W szatni o atmosferę dba weteran Tomasz Foszmańczyk, który tłumaczył wszystkim, że Ruch jest tak samo silny, czy to za rogiem, czy w samym Chorzowie. Patrząc na to, jak “Niebiescy” prezentują się na boisku, faktycznie nikt nie przejął się tym drobnym kłopotem. W obydwu spotkaniach przed własną publicznością wicelider ligi piłkarsko zmiażdżył rywala, wypracowując ponad 3,00 w statystyce przewidywanych bramek, nie schodząc z jego połowy, gdy mówimy o pressingu. Jest tylko jeden minus. Murawa, czy raczej murawopodobne coś.

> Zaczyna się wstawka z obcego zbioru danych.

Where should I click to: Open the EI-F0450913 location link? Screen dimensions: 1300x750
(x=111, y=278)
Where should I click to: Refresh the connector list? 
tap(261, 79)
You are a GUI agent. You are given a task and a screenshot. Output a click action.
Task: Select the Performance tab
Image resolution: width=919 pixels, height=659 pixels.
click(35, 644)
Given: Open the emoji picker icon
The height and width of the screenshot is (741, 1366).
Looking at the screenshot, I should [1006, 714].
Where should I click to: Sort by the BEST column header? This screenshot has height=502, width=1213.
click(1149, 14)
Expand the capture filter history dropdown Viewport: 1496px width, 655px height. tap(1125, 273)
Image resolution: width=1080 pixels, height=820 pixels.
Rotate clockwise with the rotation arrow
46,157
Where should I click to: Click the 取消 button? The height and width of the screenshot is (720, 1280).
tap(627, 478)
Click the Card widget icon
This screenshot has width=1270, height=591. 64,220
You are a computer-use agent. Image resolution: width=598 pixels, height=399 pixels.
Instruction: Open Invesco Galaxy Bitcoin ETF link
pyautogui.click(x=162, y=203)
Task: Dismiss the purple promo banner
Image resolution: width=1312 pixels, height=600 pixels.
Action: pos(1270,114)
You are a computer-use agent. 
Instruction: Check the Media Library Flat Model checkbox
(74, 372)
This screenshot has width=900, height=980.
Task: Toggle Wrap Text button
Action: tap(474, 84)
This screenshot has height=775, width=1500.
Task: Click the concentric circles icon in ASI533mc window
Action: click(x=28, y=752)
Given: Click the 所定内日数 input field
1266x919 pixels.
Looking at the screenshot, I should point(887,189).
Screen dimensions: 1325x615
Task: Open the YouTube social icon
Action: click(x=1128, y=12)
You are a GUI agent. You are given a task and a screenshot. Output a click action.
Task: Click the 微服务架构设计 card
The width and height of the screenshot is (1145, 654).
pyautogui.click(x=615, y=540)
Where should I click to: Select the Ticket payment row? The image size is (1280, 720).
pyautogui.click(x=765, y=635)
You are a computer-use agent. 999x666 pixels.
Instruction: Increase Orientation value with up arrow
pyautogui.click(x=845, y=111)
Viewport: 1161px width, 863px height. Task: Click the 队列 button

– Murawę trzeba brać pod uwagę. Niekiedy będziemy zmuszeni do innej gry, ale nie mamy na to wpływu i nie możemy o tym rozmyślać. Ale skoro o murawie, to plusy wyprowadzki są takie, że teraz mamy dwa naturalne boiska do treningu, jedno podgrzewane. Komfort, jakiego nie ma nikt! — pociesza się trener Skrobacz, jednak problem z boiskiem ligowym może w Ruch uderzać. Jesienią był to zespół z jednym z najwyższych współczynników “passing rate”, który mówi o liczbie podań na minutę posiadania piłki. Drużyna z Chorzowa gra szybko i kombinacyjnie, więc dobra nawierzchnia tylko mu pomoże.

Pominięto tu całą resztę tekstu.